Esa constelación de actores fácticamente poderosos ha construido un centro coordinador y articulador de sus políticas: son las grandes empresas que disponen de posiciones dominantes en el mercado de la comunicación. La influencia de este segmento del poder económico creció con las concesiones de los poderes de turno, la más infausta de las cuales, la de la dictadura y Papel Prensa, es objeto actualmente de una querella judicial. Pero alcanzó su máximo nivel de desarrollo cuando el colapso de diciembre de 2001 (que paradójicamente fue el colapso del milagroso modelo que los poderes económicos prohijaron) rompió los lazos más elementales de confianza política en el país. A partir de entonces, se desarrolló lo que puede llamarse la matriz política mediático-dependiente. Una matriz que no se limita a erigir a los medios como arena principal de la competencia política; esto es más bien un fenómeno bastante generalizado en el mundo. La especificidad argentina es que los medios, mejor dicho las empresas mediáticas, no son solamente escena principal: son constructores principales de discursos con pretensión hegemónica. Por eso, la manifiesta pérdida de credibilidad de los medios -a la que este Gobierno ha dado un aporte histórico- plantea un cimbronazo muy fuerte en la modalidad democrática a la que los argentinos nos habíamos adaptado.
Volviendo al principio: las oposiciones están encerradas en un laberinto. En el laberinto que permitió sus propios y notorios avances entre octubre de 2007 y junio de 2009. En el que fogoneó, por ejemplo, la conversión de una lamentable figura política como la de Julio Cobos en el nuevo estadista democrático emergente. Las oposiciones no han desarrollado recursos ni liderazgos para moverse de otra manera. Toda su apuesta consiste en la posibilidad de que alguna de las operaciones mediático-parlamentarias produzca una herida definitiva en el Gobierno. Y en que surja alguna candidatura alternativa milagrosa, lo que equivocadamente se confunde con la emergencia de un liderazgo.

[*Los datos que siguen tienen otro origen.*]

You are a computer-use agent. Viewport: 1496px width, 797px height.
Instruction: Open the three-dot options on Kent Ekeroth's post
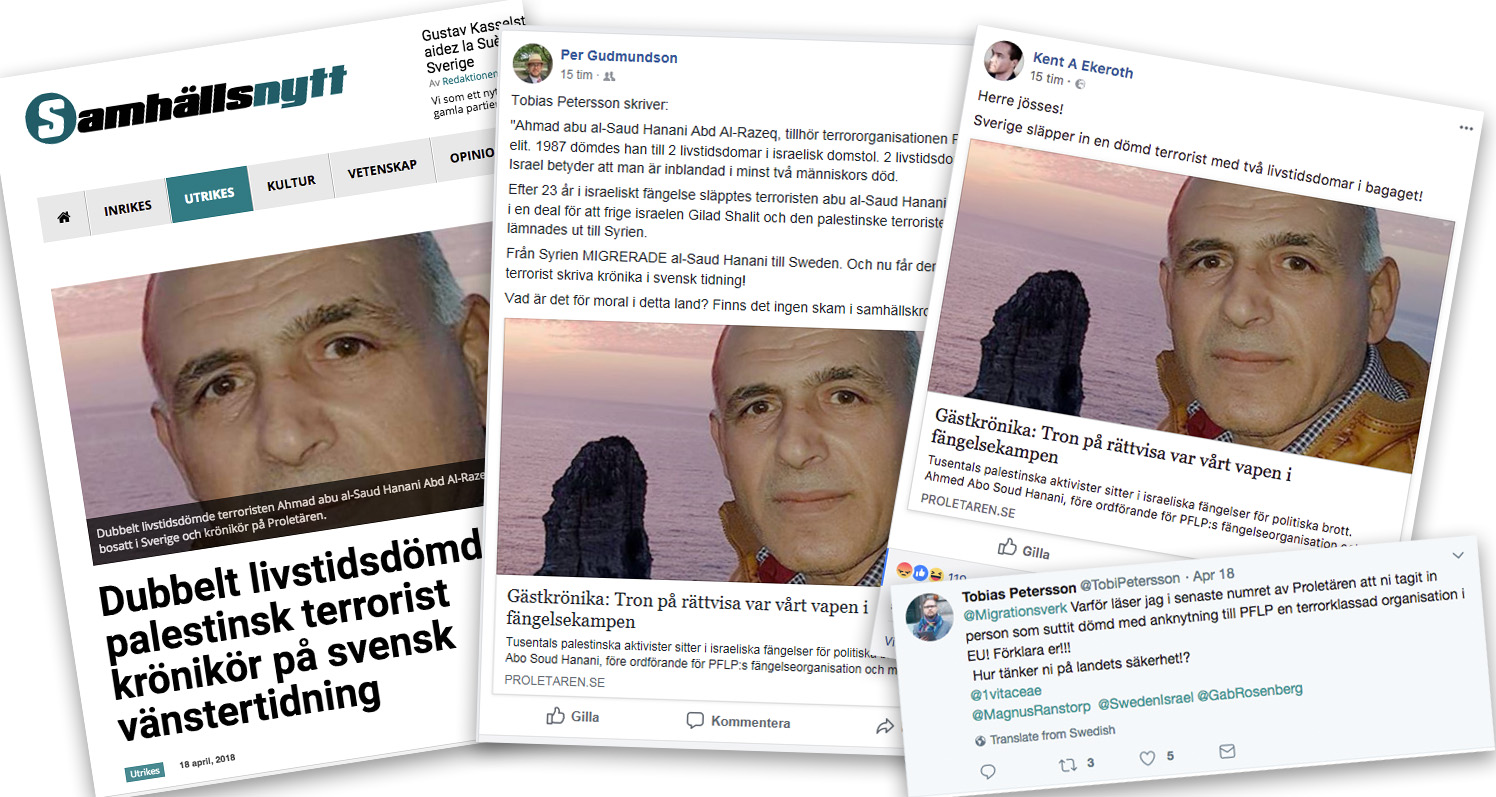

Esta semana ha sido muy importante en este tránsito. Casi seguramente, el país se quedó sin Presupuesto aprobado por el Congreso, lo que más allá de las herramientas de las que disponga el Gobierno para suplantar su ausencia significa una fuerte señal de negación de legitimidad por parte de la oposición. Se acaba de inaugurar una práctica de deslealtad política inédita en los años de democracia posteriores a 1983. Y se ha cubierto la, de por sí, desdichada decisión táctica con el manto de una escandalosa operación que empezó presentándose como la estocada final contra el Gobierno y terminó con el más alto nivel de desprestigio opositor en mucho tiempo. Si siguen obedeciendo a Carrió y a las grandes empresas mediáticas, hablando en términos futboleros, la oposición permanecerá «en zona de descenso directo».